Create a new file named concurrent_indexer.go and add the following code:

package main

import (
	"fmt"
	"sync"
)

func concurrentIndexer(directory string) Index {
	fileNames, err := readFiles(directory)
	if err != nil {
		fmt.Printf("Error reading files: %v\n", err)
		return nil
	}

	wg := sync.WaitGroup{}
	indexLock := sync.Mutex{}
	index := make(Index)

	for _, fileName := range fileNames {
		wg.Add(1)
		go func(filePath string) {
			defer wg.Done()

			fileIndex := indexText(filePath)

			indexLock.Lock()
			for word, files := range fileIndex {
				index[word] = append(index[word], files...)
			}
			indexLock.Unlock()
		}(fileName)
	}

	wg.Wait()

	return index
}

func main() {
	index := concurrentIndexer("/path/to/directory")
	for word, files := range index {
		fmt.Printf("%s: %v\n", word, files)
	}
}

In the concurrentIndexer function, we first call readFiles to get a list of file names in the specified directory. Then, we create a sync.WaitGroup to wait for all goroutines to finish indexing.

Inside the goroutine, we call indexText to index each file separately.
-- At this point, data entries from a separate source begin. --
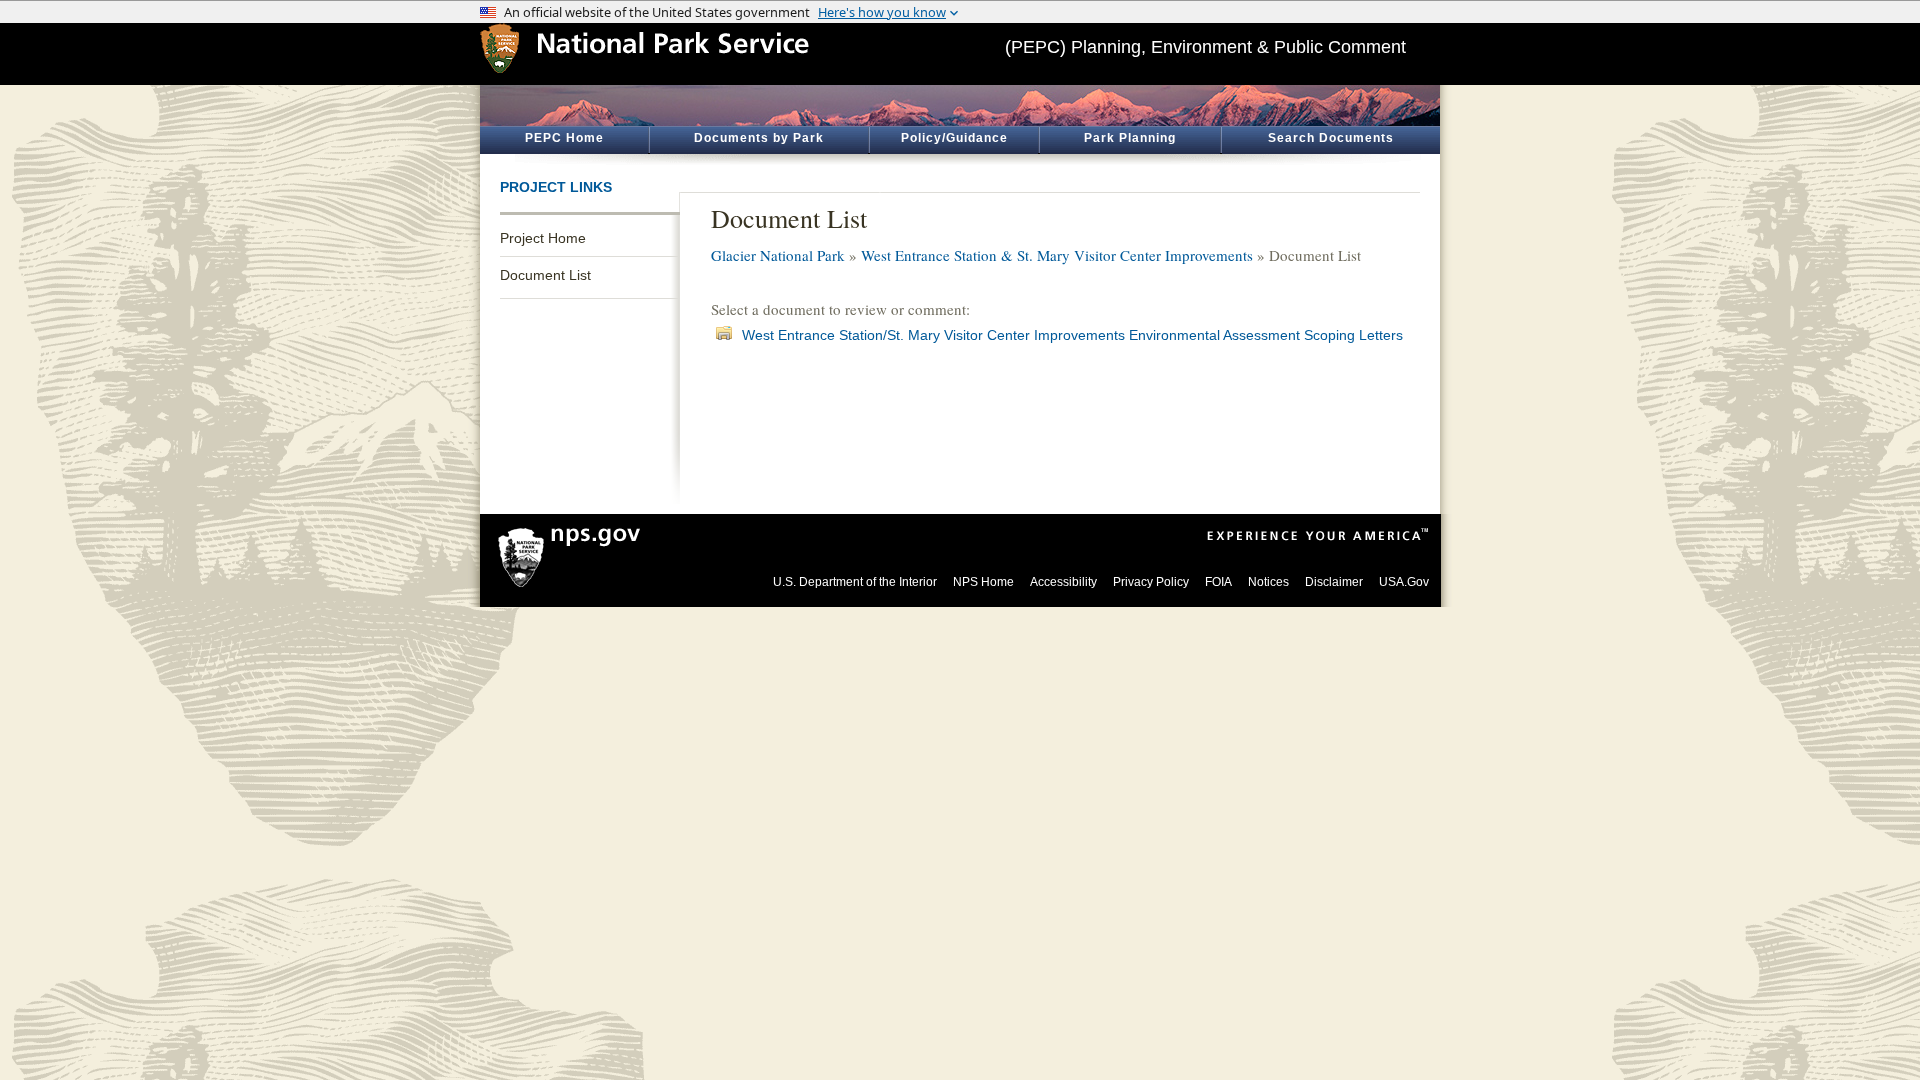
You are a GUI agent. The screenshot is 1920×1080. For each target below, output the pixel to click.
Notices (1268, 582)
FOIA (1218, 582)
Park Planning (1130, 138)
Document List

To avoid race conditions while updating the shared index, we use a sync.Mutex named indexLock to synchronize access to the index map.

After all goroutines have completed, we return the indexed result.

Testing

To test the concurrent text indexer, modify the main function in concurrent_indexer.go with the desired directory path:

func main() {
	index := concurrentIndexer("/path/to/directory")
	for word, files := range index {
		fmt.Printf("%s: %v\n", word, files)
	}
}

Save the file and execute the program. It should print the indexed words and associated file paths.

Conclusion

Congratulations! You have successfully built a Go concurrent text indexer. In this tutorial, we covered the steps required to read files from a directory, index the text, and process files concurrently using goroutines and synchronization primitives.

By leveraging Go’s concurrency features, you can improve the indexing speed significantly. Feel free to explore further improvements such as error handling, progress monitoring, or integrating with a search functionality.

Remember to experiment with different file types and sizes to test the scalability and performance of your text indexer. Happy coding!